Revisiting LocalSGD and SCAFFOLD: Improved Rates and Missing Analysis
Ruichen Luo, Sebastian U Stich, Samuel Horváth, Martin Takáč
TL;DR
This work addresses distributed non-convex optimization with heterogeneous local objectives by revisiting the convergence of LocalSGD and SCAFFOLD under classic assumptions (gradient similarity, Hessian similarity, weak convexity) and a novel Lipschitz-Hessian variant. It provides new analyses showing that LocalSGD can outperform MbSGD for weakly convex functions without requiring uniform gradient similarity and can benefit from higher-order conditions, while SCAFFOLD also achieves faster convergence beyond quadratic functions under standard Hessian similarity. A key methodological contribution is a variance-trick and a noiseless-sequence construction that tightens gradient discrepancy bounds, enabling speedups under weaker assumptions. The authors also introduce a weaker assumption involving the Lipschitz continuity of a convex hull of the local functions, and validate the theory with synthetic experiments demonstrating the predicted speedups.

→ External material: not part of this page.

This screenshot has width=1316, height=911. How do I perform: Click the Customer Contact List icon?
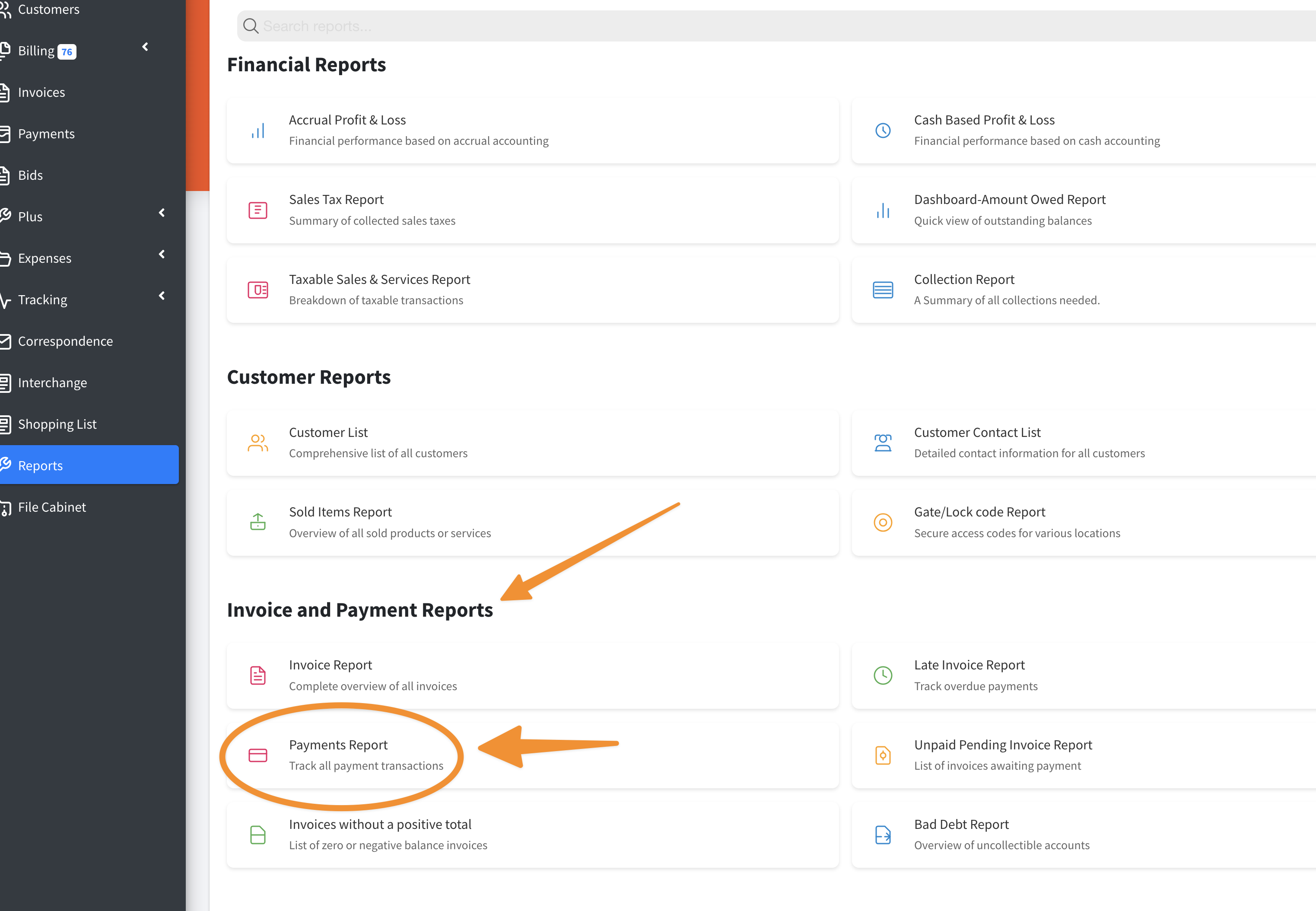pyautogui.click(x=882, y=443)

Overall, the paper clarifies the precise conditions under which LocalSGD and SCAFFOLD outperform MbSGD in distributed non-convex settings, guiding fair comparisons and practical algorithm design.
Abstract
LocalSGD and SCAFFOLD are widely used methods in distributed stochastic optimization, with numerous applications in machine learning, large-scale data processing, and federated learning. However, rigorously establishing their theoretical advantages over simpler methods, such as minibatch SGD (MbSGD), has proven challenging, as existing analyses often rely on strong assumptions, unrealistic premises, or overly restrictive scenarios. In this work, we revisit the convergence properties of LocalSGD and SCAFFOLD under a variety of existing or weaker conditions, including gradient similarity, Hessian similarity, weak convexity, and Lipschitz continuity of the Hessian. Our analysis shows that (i) LocalSGD achieves faster convergence compared to MbSGD for weakly convex functions without requiring stronger gradient similarity assumptions; (ii) LocalSGD benefits significantly from higher-order similarity and smoothness; and (iii) SCAFFOLD demonstrates faster convergence than MbSGD for a broader class of non-quadratic functions. These theoretical insights provide a clearer understanding of the conditions under which LocalSGD and SCAFFOLD outperform MbSGD.